What this task involves >> Nothing in the entries may differ when you return them.
====== Data shown ======
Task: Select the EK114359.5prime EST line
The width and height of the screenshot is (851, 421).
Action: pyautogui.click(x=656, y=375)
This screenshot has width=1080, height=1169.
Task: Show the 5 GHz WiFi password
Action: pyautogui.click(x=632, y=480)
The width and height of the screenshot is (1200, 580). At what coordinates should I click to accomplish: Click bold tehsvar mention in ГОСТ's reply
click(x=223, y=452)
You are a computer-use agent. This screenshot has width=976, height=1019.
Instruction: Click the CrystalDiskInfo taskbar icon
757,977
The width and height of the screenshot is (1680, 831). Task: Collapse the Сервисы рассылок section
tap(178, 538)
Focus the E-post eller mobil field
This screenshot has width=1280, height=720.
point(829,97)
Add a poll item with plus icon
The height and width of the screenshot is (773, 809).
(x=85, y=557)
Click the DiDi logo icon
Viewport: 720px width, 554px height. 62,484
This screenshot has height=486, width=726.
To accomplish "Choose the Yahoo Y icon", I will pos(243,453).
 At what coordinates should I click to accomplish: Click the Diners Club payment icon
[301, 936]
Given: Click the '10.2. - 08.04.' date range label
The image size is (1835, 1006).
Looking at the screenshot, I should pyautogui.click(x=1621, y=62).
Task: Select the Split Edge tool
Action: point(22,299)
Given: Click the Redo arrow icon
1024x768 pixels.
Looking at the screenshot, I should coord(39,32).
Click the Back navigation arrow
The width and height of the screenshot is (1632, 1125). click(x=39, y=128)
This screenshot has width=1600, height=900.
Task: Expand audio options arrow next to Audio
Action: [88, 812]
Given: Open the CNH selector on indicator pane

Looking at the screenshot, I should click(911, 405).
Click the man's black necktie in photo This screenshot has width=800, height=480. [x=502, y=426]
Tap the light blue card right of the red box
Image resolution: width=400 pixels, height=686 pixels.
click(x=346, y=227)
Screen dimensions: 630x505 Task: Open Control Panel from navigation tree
======
Your response >>
Task: Select the EK114359.5prime EST line
The width and height of the screenshot is (851, 421).
Action: pyautogui.click(x=656, y=375)
This screenshot has width=1080, height=1169.
Task: Show the 5 GHz WiFi password
Action: pyautogui.click(x=632, y=480)
The width and height of the screenshot is (1200, 580). At what coordinates should I click to accomplish: Click bold tehsvar mention in ГОСТ's reply
click(x=223, y=452)
You are a computer-use agent. This screenshot has width=976, height=1019.
Instruction: Click the CrystalDiskInfo taskbar icon
757,977
The width and height of the screenshot is (1680, 831). Task: Collapse the Сервисы рассылок section
tap(178, 538)
Focus the E-post eller mobil field
This screenshot has width=1280, height=720.
point(829,97)
Add a poll item with plus icon
The height and width of the screenshot is (773, 809).
(x=85, y=557)
Click the DiDi logo icon
Viewport: 720px width, 554px height. 62,484
This screenshot has height=486, width=726.
To accomplish "Choose the Yahoo Y icon", I will pos(243,453).
 At what coordinates should I click to accomplish: Click the Diners Club payment icon
[301, 936]
Given: Click the '10.2. - 08.04.' date range label
The image size is (1835, 1006).
Looking at the screenshot, I should pyautogui.click(x=1621, y=62).
Task: Select the Split Edge tool
Action: point(22,299)
Given: Click the Redo arrow icon
1024x768 pixels.
Looking at the screenshot, I should coord(39,32).
Click the Back navigation arrow
The width and height of the screenshot is (1632, 1125). click(x=39, y=128)
This screenshot has width=1600, height=900.
Task: Expand audio options arrow next to Audio
Action: [88, 812]
Given: Open the CNH selector on indicator pane

Looking at the screenshot, I should click(911, 405).
Click the man's black necktie in photo This screenshot has width=800, height=480. [x=502, y=426]
Tap the light blue card right of the red box
Image resolution: width=400 pixels, height=686 pixels.
click(x=346, y=227)
Screen dimensions: 630x505 Task: Open Control Panel from navigation tree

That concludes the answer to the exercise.